Novelist Lisa See, who has written prolifically about her
Chinese heritage, explores another aspect in the story of Li-Yan from a
remote tea-growing region of China. The
Tea Girl of Hummingbird Lane is about many things: tea,
motherhood, tradition, cultural differences, international adoption,
the Cultural Revolution in China.
Li-Yan is the only daughter of a tea-growing family of the Akha people,
one of China’s ethnic minorities. Well into the second half of 20th
century, the Akha, isolated in the mountains of Yunnan Province, hold
to their traditional beliefs in taboos, spirits, cleansing rituals, and
the authority of shamans. When Li-Yan has a baby outside marriage, Akha
law requires her to kill it, but Li-Yan saves her daughter by
depositing her at an orphanage. The rest of the story details the next
two decades in both their lives. Li-Yan’s abandoned daughter, Haley, is
adopted by a white Los Angeles couple. Li-Yan leaves her insular
village, becomes a successful tea master, and marries a wealthy man.

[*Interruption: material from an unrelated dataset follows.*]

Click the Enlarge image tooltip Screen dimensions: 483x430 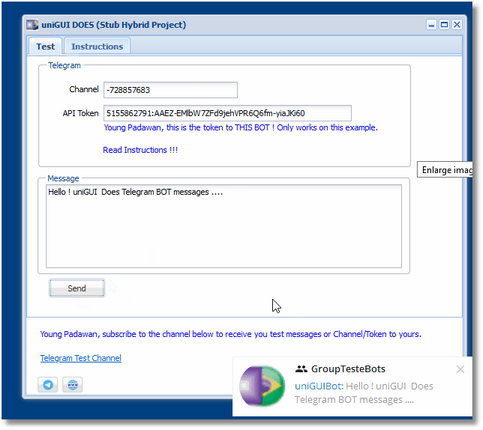click(445, 170)
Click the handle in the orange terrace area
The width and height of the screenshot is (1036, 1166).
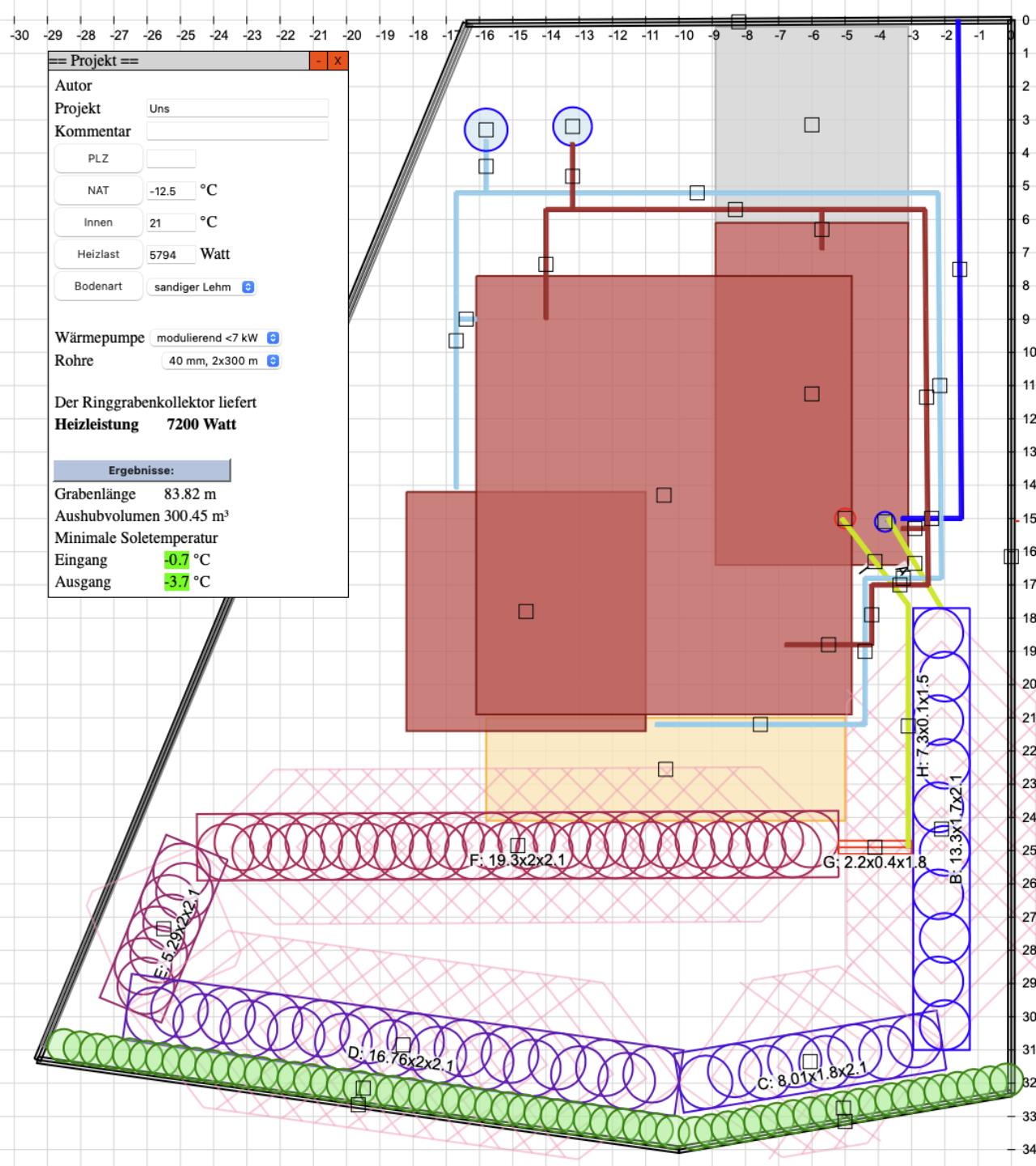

Selling the rare tea of her family, she turns about their fortunes and
brings them into the modern world. Li-Yan and her daughter are led to
discover one another through tea.
The Tea Girl of Hummingbird Lane
is a compassionate, universal story of a mother’s love and sacrifice
and a prodigiously researched, unique story about a minority culture.
Lisa See devoted the book to her own mother, writer Carolyn See, who
died of cancer as the novel was in production.